Shell out more EMI for home loan or convert your loan to a cheaper repo rate linked lending rate

Even auto and personal loans will become more expensive.
Even auto and personal loans will become more expensive.

With the country’s largest lender, State Bank of India, increasing its marginal cost of funds-based lending rate (MCLR) by 10 basis points (bps) to 7.1% after three years, and other lenders such as Axis Bank, Bank of Baroda and Kotak Mahindra Bank too increasing their MCLR rate by 5 bps, existing retail borrowers whose loans are linked to MCLR will now have to pay higher equated monthly instalments (EMI) for their home loan when the reset date comes around. Even auto and personal loans will become more expensive.

The turn of the rate cycle will affect borrowers whose loans are linked to an external benchmark like the repo rate or the three-month or six-month treasury bill rate once the Reserve Bank of India increases the policy repo rate, which could be very soon. In fact, RBI in its monetary policy review on April 8 has signalled that its focus is now shifting from reviving growth to reining in inflation. Since then, the yield on the benchmark 10-year government securities has remained above 7%. Kotak Institutional Equities expect the first repo rate hike of 25 bps in the June policy (earlier expectation was in August) and a cumulative hike of 100 bps in FY2023.

MCLR hike impact on retail loans
Assuming your MCLR-linked home loan for 20 years is priced at 7.35%, your per lakh interest is Rs 91,147 and your EMI is Rs 796. A 10 basis point increase in the MCLR will increase your EMI to Rs 803 and the loan interest to Rs 92,609. Rate changes are incremental. There could be several hikes through this year. If so, your interest rate will rise by much more than 10 basis points.

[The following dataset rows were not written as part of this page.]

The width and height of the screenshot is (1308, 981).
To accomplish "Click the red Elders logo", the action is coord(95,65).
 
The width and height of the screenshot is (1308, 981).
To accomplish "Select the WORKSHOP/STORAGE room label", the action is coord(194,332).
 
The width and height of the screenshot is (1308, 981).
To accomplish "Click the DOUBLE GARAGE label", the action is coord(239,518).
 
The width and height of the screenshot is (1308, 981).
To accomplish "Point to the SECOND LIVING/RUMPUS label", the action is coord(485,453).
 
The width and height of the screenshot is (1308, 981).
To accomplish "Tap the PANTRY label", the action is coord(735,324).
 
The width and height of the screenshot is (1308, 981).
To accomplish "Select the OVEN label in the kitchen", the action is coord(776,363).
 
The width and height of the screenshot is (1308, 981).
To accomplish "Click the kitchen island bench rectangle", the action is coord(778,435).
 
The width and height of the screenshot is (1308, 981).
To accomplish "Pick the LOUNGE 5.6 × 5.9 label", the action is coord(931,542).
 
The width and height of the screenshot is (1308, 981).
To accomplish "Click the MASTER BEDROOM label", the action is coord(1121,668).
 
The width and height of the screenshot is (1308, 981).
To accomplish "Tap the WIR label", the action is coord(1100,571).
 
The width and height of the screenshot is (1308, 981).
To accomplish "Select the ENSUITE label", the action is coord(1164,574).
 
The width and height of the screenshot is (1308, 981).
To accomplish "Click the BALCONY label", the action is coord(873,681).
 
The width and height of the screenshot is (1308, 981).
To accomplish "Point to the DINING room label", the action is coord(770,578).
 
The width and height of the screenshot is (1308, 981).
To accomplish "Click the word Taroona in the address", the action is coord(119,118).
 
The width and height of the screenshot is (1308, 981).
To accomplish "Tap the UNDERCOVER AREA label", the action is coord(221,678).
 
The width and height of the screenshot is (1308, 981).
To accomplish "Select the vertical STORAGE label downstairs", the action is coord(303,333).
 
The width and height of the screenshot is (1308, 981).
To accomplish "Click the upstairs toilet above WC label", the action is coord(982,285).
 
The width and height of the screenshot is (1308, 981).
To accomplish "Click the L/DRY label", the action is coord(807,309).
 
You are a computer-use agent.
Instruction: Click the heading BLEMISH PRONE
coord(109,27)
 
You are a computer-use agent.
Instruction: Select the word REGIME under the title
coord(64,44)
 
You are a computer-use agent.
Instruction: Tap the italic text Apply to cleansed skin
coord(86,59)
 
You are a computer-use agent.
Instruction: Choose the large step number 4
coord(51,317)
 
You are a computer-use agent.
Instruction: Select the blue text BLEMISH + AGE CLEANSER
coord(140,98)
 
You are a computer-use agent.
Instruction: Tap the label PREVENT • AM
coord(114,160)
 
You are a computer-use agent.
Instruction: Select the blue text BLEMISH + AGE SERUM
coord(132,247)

Adhil Shetty, CEO, Bankbazaar.com, says if the borrower is on an MCLR loan with a substantial balance, he must check if it benefits him to remain on the loan. “Your rate hike date may still be several months away, and you can continue enjoying your current rate. Secondly, check the premium you’re paying over a repo loan. Repo loans are cheaper today. More than 20 lenders have their lowest rates at under 7%. If the difference is substantial – let’s say 50 basis points – it makes sense to refinance. You could request your bank for a conversion to repo, or move to another lender offering you better terms,” he says.

Loans linked to MCLR
The MCLR, which was introduced in 2016 by the central bank, is determined by the marginal cost for funds, especially by the deposit rate and by the repo rate. It is an internal benchmark that determines the interest rate on loans based on Cash Reserve Ratio, loan tenure and the operating costs. Any change in repo rate will also change the marginal cost and the MCLR would also change. Prior to that the central bank had introduced the base rate system to ensure that banks do not lend below a certain rate and that the changes in the policy rate are effectively transmitted to the borrower.

Prepay, balance transfer loans
Experts say with rate rising, it is better to do some part pre-payment of home loans to reduce the interest burden. Banks do not charge for partial or full repayment of the principal outstanding on floating rate loans if it is done from own funds. In fact, partial payment in the initial years of the loan tenure will help you reduce the overall interest payout. With frequent pre-payments when the interest rates are rising, you will not only reduce the principal outstanding, but also reduce the interest amount.

After repayment, keep the EMI the same or increase it. A lower tenure will reduce the interest payout in the long run. If you feel that the bank is charging a higher interest rate, then you can opt for a balance transfer of the outstanding loan to another bank at a lower interest rate. However, check the associated costs for the balance transfer before deciding on it.

Heavier burden
Existing retail home loans linked to MCLR will now have higher EMIs when the reset date comes around.
Even auto and personal loans will become more expensive.
You can opt for a balance transfer of the outstanding loan to another bank but check fot the associated costs first.
Repo loans are cheaper today as many banks have interest rates below 7%.